▶ [Given instruction]: Find each line in the records that contains the string "resolution", with case counting, and copy those lines.

▶ [Source material]:
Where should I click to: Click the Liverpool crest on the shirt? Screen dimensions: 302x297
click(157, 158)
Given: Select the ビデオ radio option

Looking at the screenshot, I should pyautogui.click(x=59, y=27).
---
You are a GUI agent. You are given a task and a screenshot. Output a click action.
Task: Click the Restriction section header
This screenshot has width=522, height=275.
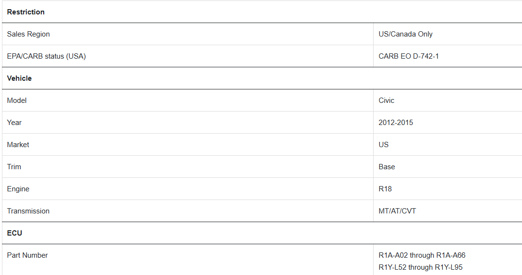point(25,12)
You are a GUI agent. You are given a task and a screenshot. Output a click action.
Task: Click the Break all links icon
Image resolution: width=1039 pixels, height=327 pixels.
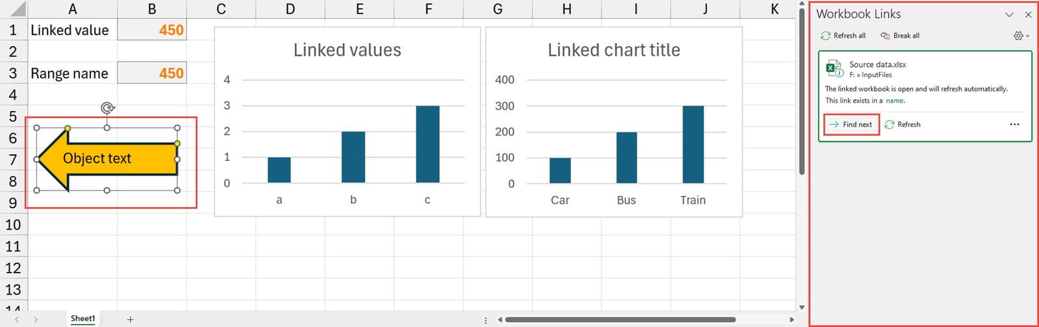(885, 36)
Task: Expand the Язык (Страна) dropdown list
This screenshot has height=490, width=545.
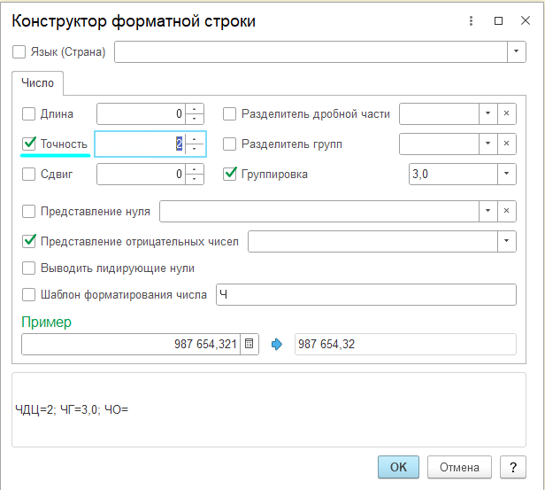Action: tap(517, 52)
---
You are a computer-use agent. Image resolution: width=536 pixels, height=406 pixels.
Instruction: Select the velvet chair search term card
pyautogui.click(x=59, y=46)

▶ [Written answer]:
Image resolution: width=1039 pixels, height=327 pixels.
You are a computer-use agent. Image resolution: width=536 pixels, height=406 pixels.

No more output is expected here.